The FDA does not classify marijuana as a pharmaceutical. It is technically a schedule I controlled substance (iti.ms/17EdveD), in other words, an illegal narcotic. Eighteen states allow the consumption of medical marijuana while only two, Colorado and Washington, have legally embraced recreational marijuana use.

“The amazing thing about medical marijuana is that it has escaped all our normal rates of testing,” says Dr Margaret Haney from the Substance Use Research Center at Columbia University. Dr Haney is among a very small group of researchers licensed by federal authorities to use herbal marijuana in laboratory studies. She recently conducted one of the very few studies testing marijuana’s medical benefits by comparing the pain-relieving effects of Marinol – “synthetic pot” – and herbal marijuana.

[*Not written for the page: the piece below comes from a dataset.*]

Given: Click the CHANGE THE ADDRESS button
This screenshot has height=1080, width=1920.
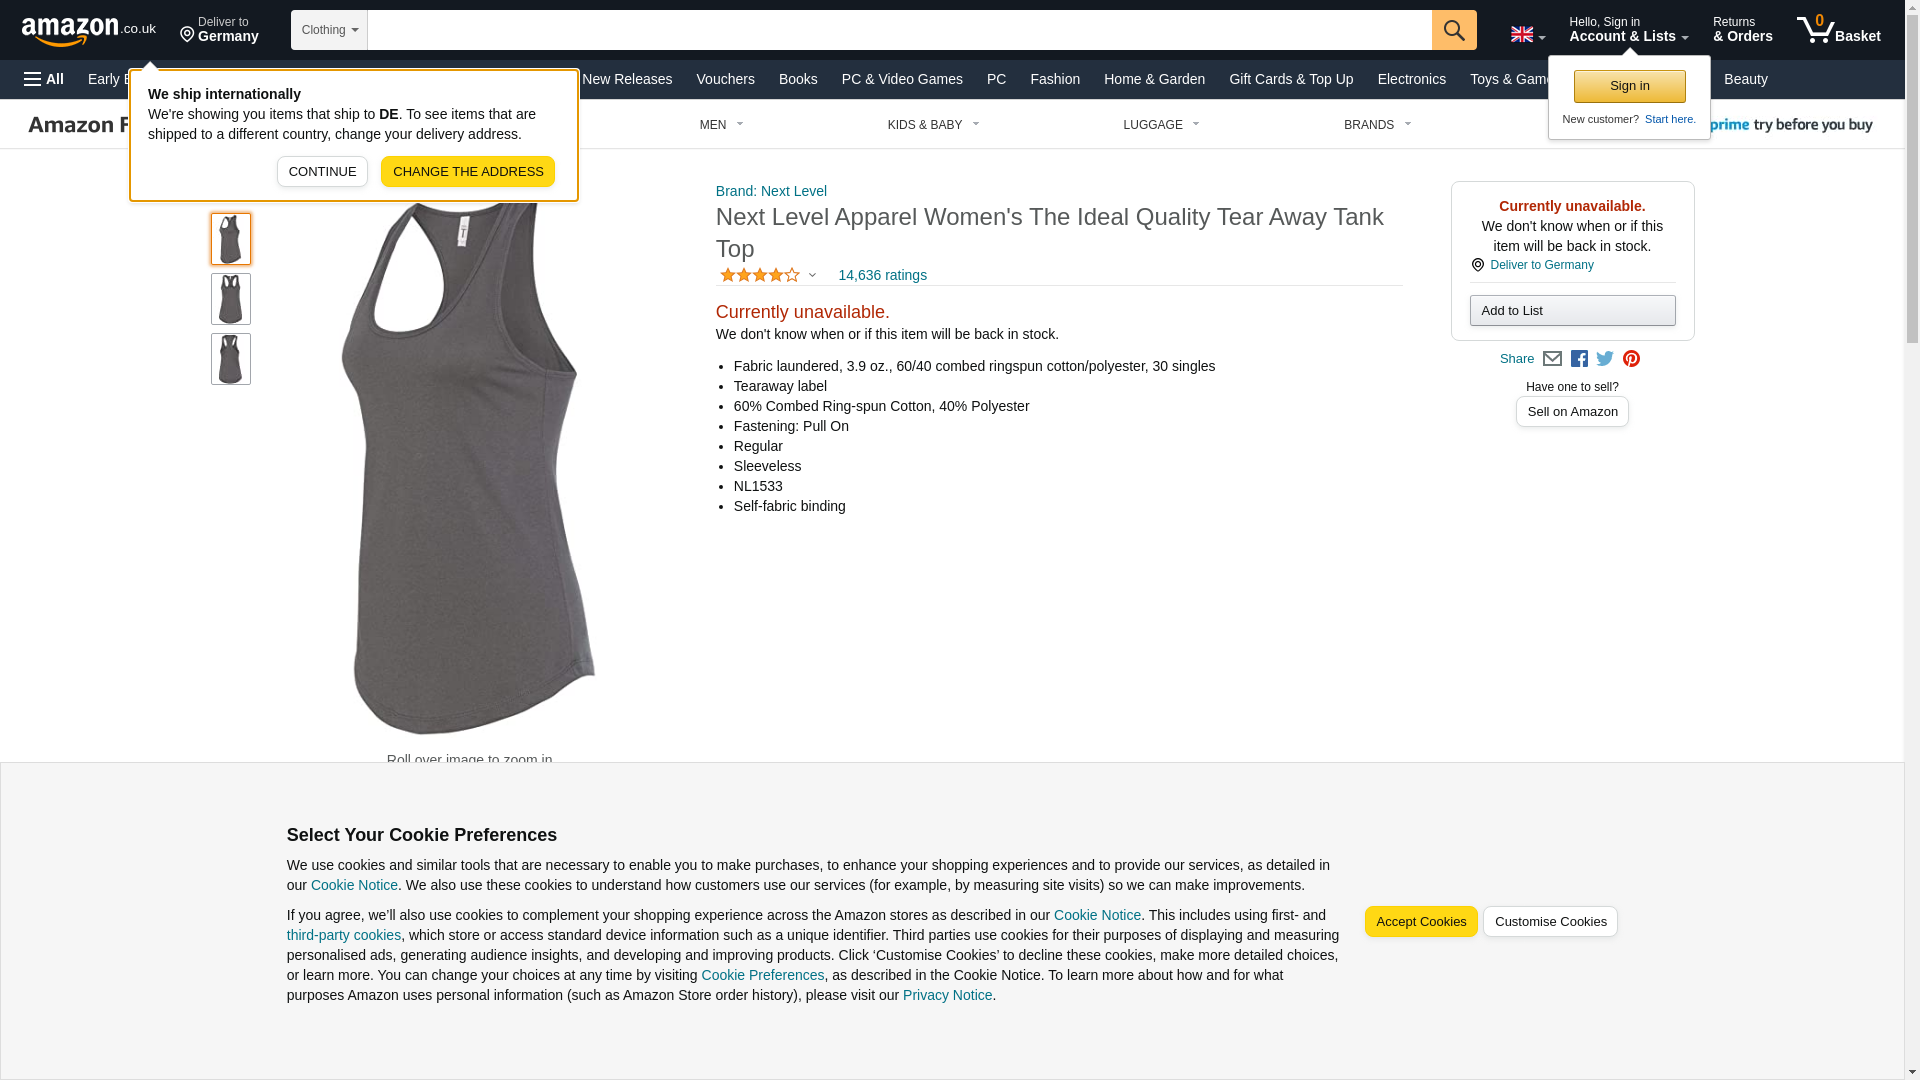Looking at the screenshot, I should [468, 172].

Asked about her take on Colorado’s legalisation of recreational marijuana use, Haney says: “My concern is that we know drug use, and drug dependence, is a function of availability. Medically speaking, the only thing we know for a fact is that cannabis reduces nausea and improves appetite. I’m not saying it’s not beneficial, and it’s a very exciting are to study, but it just hasn’t been tested. It’s a very political drug.”

In Colorado’s politics of cannabis, even those groups who are sceptical or against amendment 64 have recognised that it is a fast-approaching reality.

“We need more authority. The people at the table, on the task force, the majority are industry people, so self-regulation is a problem,” Rachel O’Bryan, a member of the Denver-based advocacy group Smart Colorado (iti.ms/1732H7c) tells The Irish Times. According to its logo, Smart Colorado “puts the public’s interests ahead of the interests of the marijuana industry”.

O’Bryan sat on one of Hickenlooper’s marijuana task force subcommittees. She says that as a mother of an adolescent, her main concern is education, “education and regulation of marijuana-based products that can appeal to kids, like soda pops and baked goods. I would like to see rigorous enforcement of rules by the Department of Revenue and more science behind pop-culture thinking about marijuana.”